[[ EXERCISE INPUT, beginning ]]
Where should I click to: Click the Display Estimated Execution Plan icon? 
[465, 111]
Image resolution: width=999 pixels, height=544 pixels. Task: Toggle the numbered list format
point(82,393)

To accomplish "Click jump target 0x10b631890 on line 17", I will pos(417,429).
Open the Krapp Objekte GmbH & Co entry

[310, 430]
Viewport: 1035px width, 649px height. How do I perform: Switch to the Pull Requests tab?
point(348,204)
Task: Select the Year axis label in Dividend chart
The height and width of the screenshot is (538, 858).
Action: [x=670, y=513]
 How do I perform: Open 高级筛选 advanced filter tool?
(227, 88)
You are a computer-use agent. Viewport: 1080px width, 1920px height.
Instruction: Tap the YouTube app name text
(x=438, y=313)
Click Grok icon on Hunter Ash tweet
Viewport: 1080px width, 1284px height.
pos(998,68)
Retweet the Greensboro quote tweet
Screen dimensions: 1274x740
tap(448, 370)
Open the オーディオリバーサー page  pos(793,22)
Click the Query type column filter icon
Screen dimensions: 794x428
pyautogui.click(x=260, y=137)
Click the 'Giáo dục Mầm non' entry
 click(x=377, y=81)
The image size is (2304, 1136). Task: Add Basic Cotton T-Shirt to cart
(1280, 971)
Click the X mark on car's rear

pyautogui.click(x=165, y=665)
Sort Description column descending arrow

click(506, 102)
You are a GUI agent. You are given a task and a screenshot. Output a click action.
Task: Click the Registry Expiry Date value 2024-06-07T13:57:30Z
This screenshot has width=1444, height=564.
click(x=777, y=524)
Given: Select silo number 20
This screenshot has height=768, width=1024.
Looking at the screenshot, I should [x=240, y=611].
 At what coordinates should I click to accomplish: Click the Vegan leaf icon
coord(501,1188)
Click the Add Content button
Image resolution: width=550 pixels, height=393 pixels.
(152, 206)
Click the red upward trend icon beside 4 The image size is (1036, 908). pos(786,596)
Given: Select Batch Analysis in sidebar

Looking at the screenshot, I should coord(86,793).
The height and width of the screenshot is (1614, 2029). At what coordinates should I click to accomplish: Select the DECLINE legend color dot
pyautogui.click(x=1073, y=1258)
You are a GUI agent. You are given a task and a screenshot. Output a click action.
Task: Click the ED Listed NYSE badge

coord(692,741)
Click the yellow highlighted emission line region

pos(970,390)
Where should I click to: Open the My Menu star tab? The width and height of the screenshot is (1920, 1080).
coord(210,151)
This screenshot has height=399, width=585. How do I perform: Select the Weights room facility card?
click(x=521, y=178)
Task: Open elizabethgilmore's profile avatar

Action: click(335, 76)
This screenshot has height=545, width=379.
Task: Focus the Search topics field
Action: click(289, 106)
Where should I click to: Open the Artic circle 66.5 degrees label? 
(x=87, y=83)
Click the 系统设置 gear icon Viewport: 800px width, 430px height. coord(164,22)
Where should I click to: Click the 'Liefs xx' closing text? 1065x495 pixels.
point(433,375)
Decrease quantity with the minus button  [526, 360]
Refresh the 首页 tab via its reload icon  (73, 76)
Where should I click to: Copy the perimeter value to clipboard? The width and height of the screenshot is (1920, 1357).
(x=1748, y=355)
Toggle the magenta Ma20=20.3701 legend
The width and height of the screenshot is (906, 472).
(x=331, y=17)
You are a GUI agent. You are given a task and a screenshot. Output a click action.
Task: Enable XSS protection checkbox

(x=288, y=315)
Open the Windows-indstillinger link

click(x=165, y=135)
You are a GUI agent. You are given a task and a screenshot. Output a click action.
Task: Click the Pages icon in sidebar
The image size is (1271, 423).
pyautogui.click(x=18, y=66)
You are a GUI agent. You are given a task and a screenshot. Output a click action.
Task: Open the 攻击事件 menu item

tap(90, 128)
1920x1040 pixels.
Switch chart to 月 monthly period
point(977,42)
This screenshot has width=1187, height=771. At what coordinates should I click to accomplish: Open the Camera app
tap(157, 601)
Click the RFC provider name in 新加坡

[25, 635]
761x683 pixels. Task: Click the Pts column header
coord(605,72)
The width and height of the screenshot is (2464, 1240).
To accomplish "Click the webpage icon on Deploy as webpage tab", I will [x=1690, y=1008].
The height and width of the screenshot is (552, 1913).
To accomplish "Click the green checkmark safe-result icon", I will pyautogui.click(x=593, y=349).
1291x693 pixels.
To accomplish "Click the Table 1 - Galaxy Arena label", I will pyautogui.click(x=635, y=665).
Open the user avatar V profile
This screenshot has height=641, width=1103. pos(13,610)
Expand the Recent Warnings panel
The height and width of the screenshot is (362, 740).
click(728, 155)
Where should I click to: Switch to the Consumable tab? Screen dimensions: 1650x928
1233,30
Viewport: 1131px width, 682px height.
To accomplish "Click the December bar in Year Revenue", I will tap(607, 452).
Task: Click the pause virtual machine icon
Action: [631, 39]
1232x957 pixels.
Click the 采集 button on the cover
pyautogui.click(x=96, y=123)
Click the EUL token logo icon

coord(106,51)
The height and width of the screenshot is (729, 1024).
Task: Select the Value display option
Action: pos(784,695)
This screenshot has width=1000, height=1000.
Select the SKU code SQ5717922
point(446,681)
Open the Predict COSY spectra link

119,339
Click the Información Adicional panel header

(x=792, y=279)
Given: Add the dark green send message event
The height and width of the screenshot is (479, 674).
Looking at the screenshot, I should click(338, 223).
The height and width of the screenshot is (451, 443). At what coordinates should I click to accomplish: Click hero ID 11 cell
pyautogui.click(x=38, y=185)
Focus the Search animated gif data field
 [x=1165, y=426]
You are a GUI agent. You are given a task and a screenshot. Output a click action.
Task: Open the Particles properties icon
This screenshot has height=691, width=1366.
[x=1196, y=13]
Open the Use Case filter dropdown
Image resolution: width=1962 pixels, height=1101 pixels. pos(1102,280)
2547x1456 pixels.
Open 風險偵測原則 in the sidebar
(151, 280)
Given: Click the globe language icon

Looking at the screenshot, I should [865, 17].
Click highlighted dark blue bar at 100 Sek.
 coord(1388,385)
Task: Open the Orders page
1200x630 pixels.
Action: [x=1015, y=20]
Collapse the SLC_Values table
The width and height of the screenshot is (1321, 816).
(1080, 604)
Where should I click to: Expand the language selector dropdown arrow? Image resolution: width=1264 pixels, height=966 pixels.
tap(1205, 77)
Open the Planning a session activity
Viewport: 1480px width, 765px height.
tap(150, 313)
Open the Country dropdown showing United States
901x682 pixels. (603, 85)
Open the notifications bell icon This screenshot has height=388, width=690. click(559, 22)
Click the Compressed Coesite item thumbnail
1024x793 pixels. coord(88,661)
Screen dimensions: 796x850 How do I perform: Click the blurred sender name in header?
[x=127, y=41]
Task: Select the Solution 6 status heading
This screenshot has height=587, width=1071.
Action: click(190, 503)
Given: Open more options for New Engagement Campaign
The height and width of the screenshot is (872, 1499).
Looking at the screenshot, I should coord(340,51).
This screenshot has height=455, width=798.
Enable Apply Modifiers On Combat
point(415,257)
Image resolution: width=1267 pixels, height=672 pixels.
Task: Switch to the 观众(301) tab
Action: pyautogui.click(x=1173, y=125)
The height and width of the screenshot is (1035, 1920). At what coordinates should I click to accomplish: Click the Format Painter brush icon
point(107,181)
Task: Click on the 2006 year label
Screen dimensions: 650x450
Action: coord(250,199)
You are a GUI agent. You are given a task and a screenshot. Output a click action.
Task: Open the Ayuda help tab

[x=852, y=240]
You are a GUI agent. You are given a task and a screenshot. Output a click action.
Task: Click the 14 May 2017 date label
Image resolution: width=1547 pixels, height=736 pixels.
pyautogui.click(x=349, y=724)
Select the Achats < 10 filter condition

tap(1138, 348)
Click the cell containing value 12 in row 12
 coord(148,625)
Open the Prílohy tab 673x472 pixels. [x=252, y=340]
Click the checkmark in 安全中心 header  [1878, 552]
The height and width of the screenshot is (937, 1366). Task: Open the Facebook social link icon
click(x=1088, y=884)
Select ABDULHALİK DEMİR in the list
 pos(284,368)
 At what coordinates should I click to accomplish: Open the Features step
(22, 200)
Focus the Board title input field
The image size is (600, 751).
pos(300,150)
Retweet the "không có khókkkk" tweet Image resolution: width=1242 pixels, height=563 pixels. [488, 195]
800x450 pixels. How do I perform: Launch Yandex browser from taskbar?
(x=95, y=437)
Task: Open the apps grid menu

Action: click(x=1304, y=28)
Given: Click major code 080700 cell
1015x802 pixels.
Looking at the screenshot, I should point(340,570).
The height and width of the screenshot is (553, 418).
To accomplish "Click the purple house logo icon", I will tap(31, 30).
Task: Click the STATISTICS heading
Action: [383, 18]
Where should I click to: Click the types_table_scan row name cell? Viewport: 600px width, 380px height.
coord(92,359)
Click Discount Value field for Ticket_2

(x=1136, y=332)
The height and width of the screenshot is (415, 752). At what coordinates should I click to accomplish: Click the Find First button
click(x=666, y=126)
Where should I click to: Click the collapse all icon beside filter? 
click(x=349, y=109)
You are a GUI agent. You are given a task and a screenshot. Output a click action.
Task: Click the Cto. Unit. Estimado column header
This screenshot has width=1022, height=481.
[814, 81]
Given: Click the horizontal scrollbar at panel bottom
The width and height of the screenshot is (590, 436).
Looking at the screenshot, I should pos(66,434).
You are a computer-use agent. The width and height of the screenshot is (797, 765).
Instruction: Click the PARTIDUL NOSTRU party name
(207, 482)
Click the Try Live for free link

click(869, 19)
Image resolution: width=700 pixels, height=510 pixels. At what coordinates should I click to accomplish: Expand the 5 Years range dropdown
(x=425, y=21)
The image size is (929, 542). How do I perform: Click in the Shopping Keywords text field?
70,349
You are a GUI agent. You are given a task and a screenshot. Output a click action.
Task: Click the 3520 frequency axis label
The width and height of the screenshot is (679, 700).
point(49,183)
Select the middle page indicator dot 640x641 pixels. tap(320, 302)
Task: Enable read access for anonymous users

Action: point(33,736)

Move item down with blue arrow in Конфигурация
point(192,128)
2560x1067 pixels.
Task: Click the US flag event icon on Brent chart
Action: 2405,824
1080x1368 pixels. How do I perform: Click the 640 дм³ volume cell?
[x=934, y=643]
[[ EXERCISE INPUT, end ]]
[WHAT IS REQUIRED]: Whenever the string "axis" turns up in a line of the data, copy that line.

[SOLUTION]:
Task: Select the Year axis label in Dividend chart
Task: Click the 3520 frequency axis label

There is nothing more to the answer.